** Passage provided **
# # # # #

“Dad!” A, my 6-year old son, bounded into the room with excitement. “I forgot to tell you! At school today, I was designing a brand new game to play! It’s going to be epic!”
I turned toward him with genuine excitement. I loved when he got this excited. “Oh yeah? Let me see it!”
He put his hands on his hips and looked up at me with a half-roll of his eyes. “You can’t see it yet. It’s still up here in my head. I didn’t actually design it yet.”
“Oh, pardon me, then tell me about it.”
A began talking animatedly. “Okay, so you know how people love fighting games, like Injustice or like that Pokemon fighting game, or, like Mortal Kombat. This is one of those games except it is full of monsters. I’m going to call it In Monster Life!”
He paused dramatically, and I gave a ‘Whoa’ sound.
For the next several minutes, A followed me around the kitchen, telling me about the different monsters he would design, and how they would all have different skills and special moves. I could tell he was making some of it up as he went, but his rich stories had always been rich with details, and he never forgot them once he spoke them out loud. I had always called him my little story-teller. He was brilliant at coming up with original ideas, and he put so much drama into his stories, using voices and inflections. He’d been doing it since he was two, and I constantly wondered how this talent would blossom when he grew up. I’d gotten my story-telling skills from my mother, and it seemed A had inherited them from me, but he certainly had his own spin.

# # # # #

** Supplied information **

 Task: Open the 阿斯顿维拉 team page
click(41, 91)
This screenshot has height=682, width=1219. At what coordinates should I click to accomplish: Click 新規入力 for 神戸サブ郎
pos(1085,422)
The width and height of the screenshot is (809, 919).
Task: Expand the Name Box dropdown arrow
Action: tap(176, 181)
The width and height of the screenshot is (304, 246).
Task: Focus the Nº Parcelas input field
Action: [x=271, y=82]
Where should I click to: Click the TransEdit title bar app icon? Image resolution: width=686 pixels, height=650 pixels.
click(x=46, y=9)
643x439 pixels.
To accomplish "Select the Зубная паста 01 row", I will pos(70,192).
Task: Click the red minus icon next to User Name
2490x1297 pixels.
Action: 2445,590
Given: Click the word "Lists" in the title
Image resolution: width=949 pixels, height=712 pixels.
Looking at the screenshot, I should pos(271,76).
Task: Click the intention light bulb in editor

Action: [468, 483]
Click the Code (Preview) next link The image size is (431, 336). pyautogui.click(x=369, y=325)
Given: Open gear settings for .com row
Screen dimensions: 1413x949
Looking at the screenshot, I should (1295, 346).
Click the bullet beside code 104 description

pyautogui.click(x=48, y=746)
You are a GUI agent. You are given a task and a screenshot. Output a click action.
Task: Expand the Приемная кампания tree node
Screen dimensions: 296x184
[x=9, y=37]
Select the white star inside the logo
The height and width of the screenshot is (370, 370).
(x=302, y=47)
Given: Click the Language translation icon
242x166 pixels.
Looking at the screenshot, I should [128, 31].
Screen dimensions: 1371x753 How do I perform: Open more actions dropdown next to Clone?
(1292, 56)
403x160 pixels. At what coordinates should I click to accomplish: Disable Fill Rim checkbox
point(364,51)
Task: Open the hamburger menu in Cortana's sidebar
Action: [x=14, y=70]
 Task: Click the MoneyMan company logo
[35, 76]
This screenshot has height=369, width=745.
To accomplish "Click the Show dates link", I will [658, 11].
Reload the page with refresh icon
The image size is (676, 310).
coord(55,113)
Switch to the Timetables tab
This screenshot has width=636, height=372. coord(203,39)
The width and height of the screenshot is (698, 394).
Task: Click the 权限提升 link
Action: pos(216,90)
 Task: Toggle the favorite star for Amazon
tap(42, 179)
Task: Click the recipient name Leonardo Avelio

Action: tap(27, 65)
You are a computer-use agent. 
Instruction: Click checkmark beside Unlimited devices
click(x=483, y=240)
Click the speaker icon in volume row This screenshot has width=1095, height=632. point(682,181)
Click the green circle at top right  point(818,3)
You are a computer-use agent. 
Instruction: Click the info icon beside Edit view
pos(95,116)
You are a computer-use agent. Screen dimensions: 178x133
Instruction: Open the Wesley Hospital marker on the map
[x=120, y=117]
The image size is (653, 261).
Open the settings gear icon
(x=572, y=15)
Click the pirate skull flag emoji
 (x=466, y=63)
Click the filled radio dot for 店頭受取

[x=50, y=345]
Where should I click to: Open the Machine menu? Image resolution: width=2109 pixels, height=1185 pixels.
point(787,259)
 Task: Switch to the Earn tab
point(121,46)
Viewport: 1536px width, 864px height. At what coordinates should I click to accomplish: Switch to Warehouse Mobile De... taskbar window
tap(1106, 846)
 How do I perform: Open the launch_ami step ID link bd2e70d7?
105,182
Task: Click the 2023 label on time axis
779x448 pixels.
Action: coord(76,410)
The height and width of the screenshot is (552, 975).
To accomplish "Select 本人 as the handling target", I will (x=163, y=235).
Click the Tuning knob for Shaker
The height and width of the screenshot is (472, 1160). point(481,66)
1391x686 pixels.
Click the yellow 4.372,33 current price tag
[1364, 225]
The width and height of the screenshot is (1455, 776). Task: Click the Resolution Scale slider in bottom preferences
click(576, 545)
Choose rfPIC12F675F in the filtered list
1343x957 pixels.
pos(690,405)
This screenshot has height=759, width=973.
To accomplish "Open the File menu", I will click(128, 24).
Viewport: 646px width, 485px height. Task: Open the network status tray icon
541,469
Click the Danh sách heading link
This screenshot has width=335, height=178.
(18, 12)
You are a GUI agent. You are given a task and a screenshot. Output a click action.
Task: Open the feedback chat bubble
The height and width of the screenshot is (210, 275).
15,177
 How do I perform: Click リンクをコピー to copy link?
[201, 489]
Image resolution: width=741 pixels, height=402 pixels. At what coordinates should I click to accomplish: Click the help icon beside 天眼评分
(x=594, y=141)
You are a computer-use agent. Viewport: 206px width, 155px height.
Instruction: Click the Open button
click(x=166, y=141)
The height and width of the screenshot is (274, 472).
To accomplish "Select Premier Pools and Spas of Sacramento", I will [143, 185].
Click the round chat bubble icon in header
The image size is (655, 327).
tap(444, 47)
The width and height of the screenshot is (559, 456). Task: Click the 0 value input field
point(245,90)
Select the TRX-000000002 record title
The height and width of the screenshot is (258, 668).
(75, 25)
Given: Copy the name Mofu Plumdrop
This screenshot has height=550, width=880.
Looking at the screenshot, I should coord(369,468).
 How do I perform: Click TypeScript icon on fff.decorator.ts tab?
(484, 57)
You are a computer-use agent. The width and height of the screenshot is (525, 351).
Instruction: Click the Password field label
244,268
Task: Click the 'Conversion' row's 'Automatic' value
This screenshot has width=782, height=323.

# # # # #

** Directives **
(a) In the story about A's game idea, what name does A plan to give his game?
(b) Continue the story about A's game idea from the point where it stops.

** Answers for this exercise **
(a) In Monster Life.

(b)
“And there is also Birdman! I think he is my favorite one. He’s, like, a human guy who had some science stuff happen and now he is part bird! He has like human feet and huge wings so he can fly cause they are connected to his arms, and he has some feathers and skin both, and he can grow beaks and shoot them at the bad guys! Well, no one is the bad guy totally but he can shoot them at the guy he is fighting. He can shoot so many beaks!”
After a while, I got out a pen and paper and started making a list of the different monsters he was describing, making effort to spell them as he said them, as in the case of the ‘Abomiddle Snowman’, who “has so many muscles and fights best in cold places!”
A told me that he wanted 12 monsters total, and as we got farther down the list, I could tell he was making up creatures on the spot.
“I guess there should be maybe one girl monster, so there can be Hyper-Girl. She’s really funny looking and monstery, like part-monster, and she has crazy teeth, but she can shoot off some energy stuff from her eyes that makes people around her crazy because she is so hyper!”
As we finished the list, A grabbed a huge stack of paper and sat down at the table to begin designing the monsters. I wrote the names on top of each page, from Hoomanji to Hydro-Fire, and spent the next few hours carefully designing each one, using intricate detail in his 6-year old style. There was a “robot cube” monster, who looked like a cube but could transform into different shapes. There was “like a lobster monster except he is like a cyborg and can shoot stuff and stuff”. He designed a “demon that is also a snake” and a “ghost that can turn into not-a-ghost and fill the air with steam and that is the only time he can be attacked”.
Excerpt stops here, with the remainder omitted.